I expect him to toss back a witty jab—deep down, I’m even hoping for one. A little more of this back-and-forth with him would, at the very least, be entertaining. But all he offers me is a dip of his chin as he raises his coffee cup in my direction. Then he leans back, eyes drifting over the fields while rocking gently in his chair, dismissing me.
I swallow and drop my gaze, smiling down at my feet awkwardly as I hustle out of sight. I pass his house and head toward the wide metal gate that leads off the Brandt property. Desperate for an escape.

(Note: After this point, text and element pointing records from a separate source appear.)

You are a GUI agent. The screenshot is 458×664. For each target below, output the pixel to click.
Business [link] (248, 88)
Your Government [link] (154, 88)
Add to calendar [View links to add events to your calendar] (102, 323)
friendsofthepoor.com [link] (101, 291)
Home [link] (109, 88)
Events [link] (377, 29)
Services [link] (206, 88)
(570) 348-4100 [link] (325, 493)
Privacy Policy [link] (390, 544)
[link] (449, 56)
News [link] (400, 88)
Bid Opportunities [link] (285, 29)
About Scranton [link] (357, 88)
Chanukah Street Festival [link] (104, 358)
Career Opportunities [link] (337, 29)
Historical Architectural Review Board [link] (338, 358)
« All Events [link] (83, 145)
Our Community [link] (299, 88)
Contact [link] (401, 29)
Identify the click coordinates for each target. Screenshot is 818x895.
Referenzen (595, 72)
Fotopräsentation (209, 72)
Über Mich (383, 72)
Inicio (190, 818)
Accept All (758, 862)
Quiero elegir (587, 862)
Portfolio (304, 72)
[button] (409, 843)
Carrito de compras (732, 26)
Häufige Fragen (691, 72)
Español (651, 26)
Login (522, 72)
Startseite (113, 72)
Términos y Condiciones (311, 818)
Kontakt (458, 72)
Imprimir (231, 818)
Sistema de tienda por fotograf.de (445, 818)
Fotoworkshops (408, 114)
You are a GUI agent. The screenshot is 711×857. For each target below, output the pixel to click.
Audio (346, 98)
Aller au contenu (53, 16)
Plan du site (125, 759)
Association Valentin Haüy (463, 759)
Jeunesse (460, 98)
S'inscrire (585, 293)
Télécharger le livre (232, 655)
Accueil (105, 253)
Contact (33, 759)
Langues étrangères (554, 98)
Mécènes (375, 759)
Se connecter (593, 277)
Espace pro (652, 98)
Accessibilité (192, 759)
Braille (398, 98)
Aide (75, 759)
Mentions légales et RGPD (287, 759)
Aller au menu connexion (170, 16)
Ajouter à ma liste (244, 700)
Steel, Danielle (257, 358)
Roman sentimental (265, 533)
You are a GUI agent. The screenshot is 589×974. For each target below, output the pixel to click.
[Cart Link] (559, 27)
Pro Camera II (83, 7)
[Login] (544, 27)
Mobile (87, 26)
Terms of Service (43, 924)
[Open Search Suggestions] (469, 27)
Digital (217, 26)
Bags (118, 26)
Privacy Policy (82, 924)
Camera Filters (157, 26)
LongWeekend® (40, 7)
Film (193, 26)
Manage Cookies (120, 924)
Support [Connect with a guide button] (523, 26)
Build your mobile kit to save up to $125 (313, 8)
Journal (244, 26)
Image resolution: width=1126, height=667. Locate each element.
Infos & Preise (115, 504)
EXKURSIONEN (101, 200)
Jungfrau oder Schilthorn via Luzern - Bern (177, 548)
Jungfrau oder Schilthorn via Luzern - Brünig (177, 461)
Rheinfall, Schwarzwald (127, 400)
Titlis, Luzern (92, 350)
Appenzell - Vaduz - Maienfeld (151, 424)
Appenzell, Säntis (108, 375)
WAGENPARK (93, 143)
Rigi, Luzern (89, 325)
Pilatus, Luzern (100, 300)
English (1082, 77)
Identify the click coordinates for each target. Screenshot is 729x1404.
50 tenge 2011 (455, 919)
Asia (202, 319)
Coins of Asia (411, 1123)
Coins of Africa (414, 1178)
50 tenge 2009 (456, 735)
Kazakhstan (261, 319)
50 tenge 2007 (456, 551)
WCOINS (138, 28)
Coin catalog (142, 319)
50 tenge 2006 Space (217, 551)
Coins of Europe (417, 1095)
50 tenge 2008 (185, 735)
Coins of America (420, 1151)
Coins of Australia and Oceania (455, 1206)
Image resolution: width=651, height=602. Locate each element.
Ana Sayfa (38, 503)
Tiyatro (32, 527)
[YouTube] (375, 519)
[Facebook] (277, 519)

Once I hit the trailhead, thoughts of Emmett fade away, replaced by a single-minded focus on my job. I snap photos of the area with my phone—the small parking lot and several angles heading up the trail to the mountain’s summit—so production can see where the cameras will need to go. As I explore, I jot a note to contact the local parks board to get a permit for filming. I take video footage, illustrating the difficulty of the main path and noting a halfway point with a bench that could work for shooting B-roll interviews.
Then, I make my way to the top. This mountain is more like a steep hill, but the view from the crest would still be worth it if it were a harder trail.
I prop my hands on my hips, take a deep breath, and allow myself a moment to soak in the views. The lake, the trees, the perfectly spaced rows of vines from all the different wineries in the valley below. This part of British Columbia feels almost desertlike, the scorching sun undulating in waves over the dry loamy soil and glinting off the shimmering lake. Native prickly pear cactuses bloom along the slope before me, giving the entire setting a dreamlike quality.
Once I’ve caught my breath and looked my fill, I lift my phone and start snapping away to give production a road map of the location. It’s as I’m taking a video and explaining the approximate size of the summit that my foot catches on a piece of dry, ropy root.
And with only a few stumbled steps, my center of gravity is shot. Suddenly, I’m falling backward down the slope of the hill. I don’t fall fast or hard, it’s more of an embarrassing, clumsy, childlike roll down a hill.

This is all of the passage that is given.